In parallel, a teen program is being piloted. Ksenia believes trust and curiosity for art among young audiences are built early and intentionally. These educational initiatives are not peripheral—they are central to the institution’s identity.
Audience and Accessibility
We aim for democratic dialogue about art.
This is not about simplifying art itself, but the path to it: clear labels that clarify rather than mystify, public programs that deepen understanding, language that invites participation rather than erects barriers. The institution maintains an open platform for proposals from emerging curators and artists, while keeping a coherent programmatic line. It’s a delicate but essential balance.
We do not simplify art—we simplify the path to it.
Ethics and Pace
In developing Promprylad’s cultural center, compromises have been applied to pace and pedagogy, but not to values. Some ideas require time and sensitive framing; the team's task is to meet audiences where they are—without diluting content. The war has only intensified these choices: every project is now evaluated for relevance, quality, and responsibility. The criterion is not comfort, but clarity.

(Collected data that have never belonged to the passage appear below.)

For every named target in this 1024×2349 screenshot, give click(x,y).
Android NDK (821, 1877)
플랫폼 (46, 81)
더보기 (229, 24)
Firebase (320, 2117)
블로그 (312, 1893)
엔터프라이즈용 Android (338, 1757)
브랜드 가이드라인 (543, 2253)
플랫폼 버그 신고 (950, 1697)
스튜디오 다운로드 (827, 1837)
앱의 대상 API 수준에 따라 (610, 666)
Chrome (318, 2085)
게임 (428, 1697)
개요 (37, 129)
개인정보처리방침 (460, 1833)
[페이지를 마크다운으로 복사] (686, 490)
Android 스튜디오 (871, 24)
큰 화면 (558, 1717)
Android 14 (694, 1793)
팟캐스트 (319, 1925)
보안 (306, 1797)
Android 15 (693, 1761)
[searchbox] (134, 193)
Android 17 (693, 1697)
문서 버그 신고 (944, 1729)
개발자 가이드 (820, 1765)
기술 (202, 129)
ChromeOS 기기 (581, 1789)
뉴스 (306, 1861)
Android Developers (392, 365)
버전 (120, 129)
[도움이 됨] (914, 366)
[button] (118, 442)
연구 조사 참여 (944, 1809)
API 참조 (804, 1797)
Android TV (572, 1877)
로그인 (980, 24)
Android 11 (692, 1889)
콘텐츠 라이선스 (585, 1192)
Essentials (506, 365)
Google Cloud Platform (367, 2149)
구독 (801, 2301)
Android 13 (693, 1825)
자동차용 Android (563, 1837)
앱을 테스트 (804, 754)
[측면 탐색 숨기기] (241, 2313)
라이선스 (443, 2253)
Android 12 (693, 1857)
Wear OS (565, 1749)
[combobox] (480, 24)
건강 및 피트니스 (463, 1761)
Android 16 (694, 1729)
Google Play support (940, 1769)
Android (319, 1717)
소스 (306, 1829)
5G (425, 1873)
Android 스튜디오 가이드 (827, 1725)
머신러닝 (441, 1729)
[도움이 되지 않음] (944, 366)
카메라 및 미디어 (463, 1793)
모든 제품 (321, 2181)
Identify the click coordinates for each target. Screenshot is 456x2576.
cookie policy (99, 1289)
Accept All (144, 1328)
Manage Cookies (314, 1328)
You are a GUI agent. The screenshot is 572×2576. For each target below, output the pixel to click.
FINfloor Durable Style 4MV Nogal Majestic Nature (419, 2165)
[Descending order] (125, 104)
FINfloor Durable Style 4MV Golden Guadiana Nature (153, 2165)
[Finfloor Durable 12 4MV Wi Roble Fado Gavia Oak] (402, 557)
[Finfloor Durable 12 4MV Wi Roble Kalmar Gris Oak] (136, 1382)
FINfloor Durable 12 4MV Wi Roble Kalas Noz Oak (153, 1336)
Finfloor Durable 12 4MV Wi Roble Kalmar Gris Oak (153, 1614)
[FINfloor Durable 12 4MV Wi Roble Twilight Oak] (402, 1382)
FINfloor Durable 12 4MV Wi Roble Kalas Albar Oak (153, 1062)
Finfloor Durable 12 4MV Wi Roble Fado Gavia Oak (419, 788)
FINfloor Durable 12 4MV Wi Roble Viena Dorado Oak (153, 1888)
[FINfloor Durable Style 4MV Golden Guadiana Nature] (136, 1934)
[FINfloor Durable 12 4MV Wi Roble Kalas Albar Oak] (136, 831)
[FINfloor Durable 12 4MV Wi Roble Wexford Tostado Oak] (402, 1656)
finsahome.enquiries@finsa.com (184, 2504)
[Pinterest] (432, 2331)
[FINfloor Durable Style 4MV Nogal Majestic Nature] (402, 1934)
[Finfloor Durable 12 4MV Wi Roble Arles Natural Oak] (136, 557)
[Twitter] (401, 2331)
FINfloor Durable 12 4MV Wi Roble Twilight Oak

Ethical practice does not mean perfection, but honesty about limitations, transparency in decision-making, and genuine willingness to be accountable.
Global Perspective, Local Roots
For sustainable international visibility, Malykh stresses the importance of having state cultural policy work in partnership with independent initiatives. The initial surge of global interest in Ukraine has changed; now, quality, partnerships, and consistency matter most. Ukrainian professionals must articulate and convey their own narratives abroad—not waiting for outside validation, and not operating in isolation.
Simultaneously, institutions at home must develop the capacity to produce new works, provide curatorial support, and help artists between projects. International recognition is important, but local infrastructure is fundamental.
Starting from Zero, as a Team
Upon arriving in Ivano-Frankivsk, Ksenia and her colleagues began with invisible architecture: aligning supporters, forming a board, assembling a team, developing spatial concepts with architects, and designing education-first models of engagement. The first exhibition will open only after this groundwork is complete. In parallel, collaborations with local makerspaces and engineering collectives are being prepared to bring new materials and technologies to artists, strengthening a layer often missing in Ukrainian art education.
Don’t wait for a green light or a perfect wall. Start where you are, and invite others in.